● **TASK TO COMPLETE**:
Collect every line of the listing below that contains the string "arrow".

Dataset records
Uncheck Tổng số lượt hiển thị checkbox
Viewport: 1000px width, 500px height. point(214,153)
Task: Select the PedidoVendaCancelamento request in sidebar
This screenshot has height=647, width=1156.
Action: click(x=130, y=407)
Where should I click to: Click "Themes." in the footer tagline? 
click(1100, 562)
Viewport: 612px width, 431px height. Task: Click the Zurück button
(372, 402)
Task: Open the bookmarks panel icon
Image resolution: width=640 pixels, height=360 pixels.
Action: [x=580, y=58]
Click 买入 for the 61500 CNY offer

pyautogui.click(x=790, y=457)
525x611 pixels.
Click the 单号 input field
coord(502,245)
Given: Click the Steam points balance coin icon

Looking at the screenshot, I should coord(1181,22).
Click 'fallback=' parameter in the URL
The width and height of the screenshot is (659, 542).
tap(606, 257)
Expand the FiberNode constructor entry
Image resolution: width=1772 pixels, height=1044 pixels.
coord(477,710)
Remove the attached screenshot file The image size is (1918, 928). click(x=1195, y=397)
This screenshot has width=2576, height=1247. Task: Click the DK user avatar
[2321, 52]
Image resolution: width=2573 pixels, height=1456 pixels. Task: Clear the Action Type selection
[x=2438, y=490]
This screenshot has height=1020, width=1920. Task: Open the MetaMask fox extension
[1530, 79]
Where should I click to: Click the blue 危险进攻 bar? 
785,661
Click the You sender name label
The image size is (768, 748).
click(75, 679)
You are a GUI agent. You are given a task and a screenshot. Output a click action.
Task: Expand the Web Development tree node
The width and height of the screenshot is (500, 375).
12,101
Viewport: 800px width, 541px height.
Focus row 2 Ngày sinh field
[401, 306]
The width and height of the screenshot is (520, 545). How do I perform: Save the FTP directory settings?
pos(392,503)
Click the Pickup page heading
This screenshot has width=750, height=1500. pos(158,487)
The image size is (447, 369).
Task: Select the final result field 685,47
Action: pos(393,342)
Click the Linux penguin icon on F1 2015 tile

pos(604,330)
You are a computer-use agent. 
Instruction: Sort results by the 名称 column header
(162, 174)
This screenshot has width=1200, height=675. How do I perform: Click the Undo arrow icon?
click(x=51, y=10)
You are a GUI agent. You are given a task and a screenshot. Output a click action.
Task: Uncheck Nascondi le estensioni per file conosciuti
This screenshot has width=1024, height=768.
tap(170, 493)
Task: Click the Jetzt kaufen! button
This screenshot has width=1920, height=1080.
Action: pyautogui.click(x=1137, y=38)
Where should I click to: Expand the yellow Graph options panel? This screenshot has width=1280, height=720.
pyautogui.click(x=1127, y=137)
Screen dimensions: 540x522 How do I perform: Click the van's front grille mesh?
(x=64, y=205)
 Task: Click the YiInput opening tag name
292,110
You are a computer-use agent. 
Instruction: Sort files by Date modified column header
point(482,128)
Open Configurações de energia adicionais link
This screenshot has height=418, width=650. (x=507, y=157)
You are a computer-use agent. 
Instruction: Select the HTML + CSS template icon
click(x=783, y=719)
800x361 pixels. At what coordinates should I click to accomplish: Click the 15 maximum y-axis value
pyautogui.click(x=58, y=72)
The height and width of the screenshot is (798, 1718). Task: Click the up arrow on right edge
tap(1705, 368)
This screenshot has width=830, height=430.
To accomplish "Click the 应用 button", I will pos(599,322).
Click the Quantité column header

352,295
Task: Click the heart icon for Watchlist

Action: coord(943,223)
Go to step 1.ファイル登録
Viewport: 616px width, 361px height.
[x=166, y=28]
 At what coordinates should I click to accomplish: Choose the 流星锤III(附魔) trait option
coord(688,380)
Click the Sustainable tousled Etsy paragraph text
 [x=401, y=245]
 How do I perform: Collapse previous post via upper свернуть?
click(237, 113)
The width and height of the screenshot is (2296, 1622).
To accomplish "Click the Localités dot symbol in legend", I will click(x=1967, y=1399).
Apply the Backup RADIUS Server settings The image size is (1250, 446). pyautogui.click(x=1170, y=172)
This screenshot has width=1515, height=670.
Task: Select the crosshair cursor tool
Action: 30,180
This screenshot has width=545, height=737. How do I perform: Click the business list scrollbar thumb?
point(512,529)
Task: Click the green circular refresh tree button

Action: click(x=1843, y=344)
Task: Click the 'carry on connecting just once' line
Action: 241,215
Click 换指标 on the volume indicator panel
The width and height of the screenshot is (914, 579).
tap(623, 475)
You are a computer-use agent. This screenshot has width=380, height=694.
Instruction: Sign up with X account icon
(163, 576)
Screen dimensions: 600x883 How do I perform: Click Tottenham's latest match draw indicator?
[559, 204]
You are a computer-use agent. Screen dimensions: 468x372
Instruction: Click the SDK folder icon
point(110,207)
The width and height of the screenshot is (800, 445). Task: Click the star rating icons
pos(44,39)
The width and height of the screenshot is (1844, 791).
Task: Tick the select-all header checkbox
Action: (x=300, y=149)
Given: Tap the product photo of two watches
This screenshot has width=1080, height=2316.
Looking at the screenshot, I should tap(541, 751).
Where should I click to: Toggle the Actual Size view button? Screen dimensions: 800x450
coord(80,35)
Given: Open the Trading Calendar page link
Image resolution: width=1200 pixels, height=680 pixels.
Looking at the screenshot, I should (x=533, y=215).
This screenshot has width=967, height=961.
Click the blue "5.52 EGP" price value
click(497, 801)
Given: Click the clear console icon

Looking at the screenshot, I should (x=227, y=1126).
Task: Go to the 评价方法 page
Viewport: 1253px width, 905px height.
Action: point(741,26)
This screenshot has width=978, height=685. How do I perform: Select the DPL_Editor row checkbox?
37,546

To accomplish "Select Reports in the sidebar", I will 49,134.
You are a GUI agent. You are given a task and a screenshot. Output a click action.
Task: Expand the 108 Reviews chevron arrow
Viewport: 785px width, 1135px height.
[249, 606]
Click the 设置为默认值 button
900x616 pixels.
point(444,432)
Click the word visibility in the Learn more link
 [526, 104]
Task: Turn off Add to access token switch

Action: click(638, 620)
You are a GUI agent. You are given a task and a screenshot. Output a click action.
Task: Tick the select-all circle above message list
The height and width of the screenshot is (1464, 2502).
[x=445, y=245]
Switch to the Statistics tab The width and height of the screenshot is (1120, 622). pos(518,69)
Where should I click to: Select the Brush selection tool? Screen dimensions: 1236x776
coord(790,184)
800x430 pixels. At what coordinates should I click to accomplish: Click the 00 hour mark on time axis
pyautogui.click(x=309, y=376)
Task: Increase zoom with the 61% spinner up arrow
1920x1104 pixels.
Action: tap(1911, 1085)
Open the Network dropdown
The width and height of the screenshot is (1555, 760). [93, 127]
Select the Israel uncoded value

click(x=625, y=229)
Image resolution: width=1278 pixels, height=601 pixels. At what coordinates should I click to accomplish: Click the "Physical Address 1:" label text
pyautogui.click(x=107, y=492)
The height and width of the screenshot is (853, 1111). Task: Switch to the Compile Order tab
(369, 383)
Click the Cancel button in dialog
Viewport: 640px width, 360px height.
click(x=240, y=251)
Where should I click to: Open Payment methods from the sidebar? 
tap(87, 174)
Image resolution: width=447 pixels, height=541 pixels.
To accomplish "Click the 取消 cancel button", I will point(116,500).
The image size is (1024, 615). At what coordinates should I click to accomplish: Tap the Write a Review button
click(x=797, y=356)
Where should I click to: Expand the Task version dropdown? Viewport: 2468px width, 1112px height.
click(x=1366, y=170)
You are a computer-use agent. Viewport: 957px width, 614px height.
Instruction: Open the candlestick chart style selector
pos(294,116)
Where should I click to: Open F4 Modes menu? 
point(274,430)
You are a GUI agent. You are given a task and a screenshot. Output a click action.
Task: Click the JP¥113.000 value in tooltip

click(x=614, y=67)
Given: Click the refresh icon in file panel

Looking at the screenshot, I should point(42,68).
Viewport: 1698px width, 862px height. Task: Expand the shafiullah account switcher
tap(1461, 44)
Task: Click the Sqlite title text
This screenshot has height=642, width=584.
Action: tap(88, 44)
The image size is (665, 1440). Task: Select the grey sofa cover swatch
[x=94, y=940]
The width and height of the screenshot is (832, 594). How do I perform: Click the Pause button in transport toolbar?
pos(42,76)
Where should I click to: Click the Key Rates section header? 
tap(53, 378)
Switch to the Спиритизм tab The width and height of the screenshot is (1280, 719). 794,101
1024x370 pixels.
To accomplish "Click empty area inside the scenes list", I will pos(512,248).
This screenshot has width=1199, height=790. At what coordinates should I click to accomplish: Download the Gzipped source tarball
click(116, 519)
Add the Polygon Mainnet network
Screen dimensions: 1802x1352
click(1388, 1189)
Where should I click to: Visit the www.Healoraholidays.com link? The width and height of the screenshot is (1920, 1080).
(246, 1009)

● **EXERCISE SOLUTION**:
This screenshot has width=1200, height=675. How do I perform: Click the Undo arrow icon?
The height and width of the screenshot is (798, 1718). Task: Click the up arrow on right edge
Task: Expand the 108 Reviews chevron arrow
Task: Increase zoom with the 61% spinner up arrow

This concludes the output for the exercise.